L'intervista
Giorgianni: “La svolta del delitto di Garlasco lo conferma, la riforma della magistratura va pretesa”
Letizia Giorgianni, deputato senese di Fratelli d’Italia, già presidente dell’Associazione salva banche, ha commentato la notizia sulla svolta del delitto di Garlasco sulla base dei suoi trascorsi da giornalista d’inchiesta, scrivendo un post sui social nel quale evidenzia un comune denominatore tra due fatti di cronaca. Al Secolo d’Italia ha scelto di articolare ulteriormente il suo ragionamento.
Onorevole Giorgianni, qual è il filo rosso che unisce la riapertura dei casi di Liliana Resinovich e del delitto di Garlasco?

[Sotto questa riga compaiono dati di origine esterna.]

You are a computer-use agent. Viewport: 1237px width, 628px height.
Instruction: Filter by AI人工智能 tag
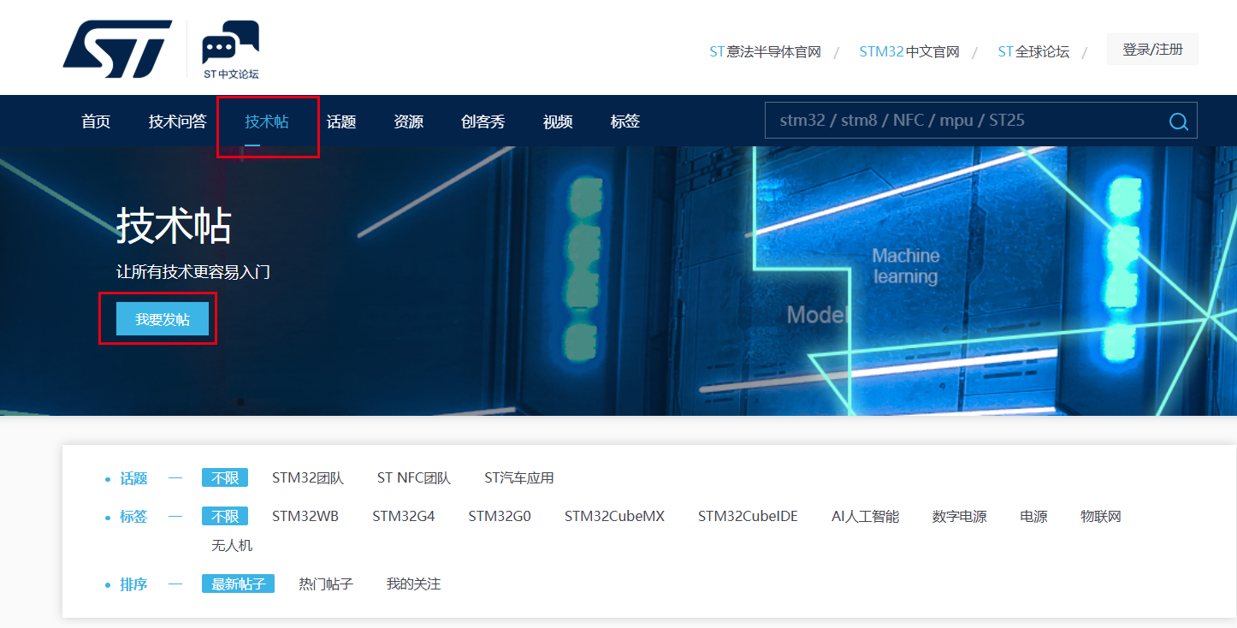click(x=865, y=517)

«Il filo rosso è la crisi silenziosa della qualità investigativa. In entrambi i casi – come purtroppo in molti altri – stanno emergendo elementi che mettono in discussione le ricostruzioni iniziali, frutto spesso di indagini frettolose o condotte con superficialità. Non è accettabile che solo dopo anni si scoprano piste mai approfondite, tracce ignorate, ipotesi alternative non esplorate. Il vero tema è culturale: la giustizia non può permettersi l’approssimazione. Serve rigore fin dall’inizio, perché la verità giudiziaria si costruisce prima del processo, nell’attività d’indagine».
Confermano che la riforma della magistratura è non solo necessaria ma anche urgente?

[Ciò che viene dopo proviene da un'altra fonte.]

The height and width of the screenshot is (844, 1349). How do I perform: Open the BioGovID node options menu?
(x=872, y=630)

«Assolutamente sì. Se c’è una lezione da trarre da questi casi è che il sistema attuale non garantisce più un accertamento solido e imparziale della verità. Per questo la riforma non è solo opportuna: è urgente. E non parliamo solo di norme, ma di una rivoluzione culturale. Il pubblico ministero non può essere il terminale passivo della polizia giudiziaria, né il burocrate che archivia per inerzia. Deve tornare a essere un protagonista competente, scrupoloso, autonomo e soprattutto responsabile della qualità delle indagini».
Lei sostiene che la riforma della giustizia non va temuta, ma anzi pretesa. Perché?
«Perché una giustizia che arriva tardi o sbaglia bersaglio è una giustizia che ferisce due volte: chi è innocente e chi aspetta verità. Troppo spesso vediamo processi che si aprono su basi fragili o che si chiudono dopo anni con l’amara consapevolezza che qualcosa, all’inizio, è stato trascurato. Ecco perché la riforma va pretesa: serve più competenza, più responsabilità, più attenzione alla fase investigativa, che è il cuore del processo penale. La vera garanzia per i cittadini non è lo status quo, ma una giustizia che funziona, che cerca davvero la verità e non si accontenta di versioni comode o di scorciatoie procedurali».
L’ANM teme che con la separazione delle carriere il pubblico ministero diventi troppo investigativo. Che ne pensa?
«Francamente, mi sembra un falso problema. Il vero rischio, come dimostrano i fatti, non è il PM troppo investigativo, ma quello troppo passivo. Il PM deve guidare le indagini, non limitarsi a validare l’operato della polizia. Se “troppo investigativo” significa più attento, più rigoroso, più presente, allora ben venga! La separazione delle carriere serve proprio a chiarire i ruoli e a rafforzare la terzietà del giudice, senza depotenziare il PM. Anzi, un PM più autorevole e più competente è una garanzia per tutti, non una minaccia».
Onorevole Giorgianni, detto della svolta del delitto di Garlasco, c’è un altro caso di cronaca che lei conosce benissimo e che attende giustizia, la morte del responsabile della comunicazione del Monte dei Paschi di Siena, David Rossi…
«Il caso David Rossi rappresenta un altro esempio di ciò che non dovrebbe mai accadere in un sistema giudiziario maturo: l’assenza di indagini vere. Al di là di ogni interpretazione sull’esito finale – su cui ognuno può farsi un’opinione – resta un fatto oggettivo: non è stato fatto nulla per arrivare a una verità accertata con rigore. Si è archiviato in fretta, si è dato per scontato ciò che andava dimostrato, e si è lasciato un vuoto investigativo che poi ha alimentato dubbi, sospetti, persino teorie complottistiche.
Ecco perché insisto: la vera emergenza è la qualità delle indagini, non la loro quantità. Anche quando la verità è semplice o plausibile, lo Stato ha il dovere di dimostrarla in modo inattaccabile. Non si può chiedere fiducia nei confronti della giustizia se la giustizia stessa non si prende la responsabilità di cercare, di verificare, di approfondire».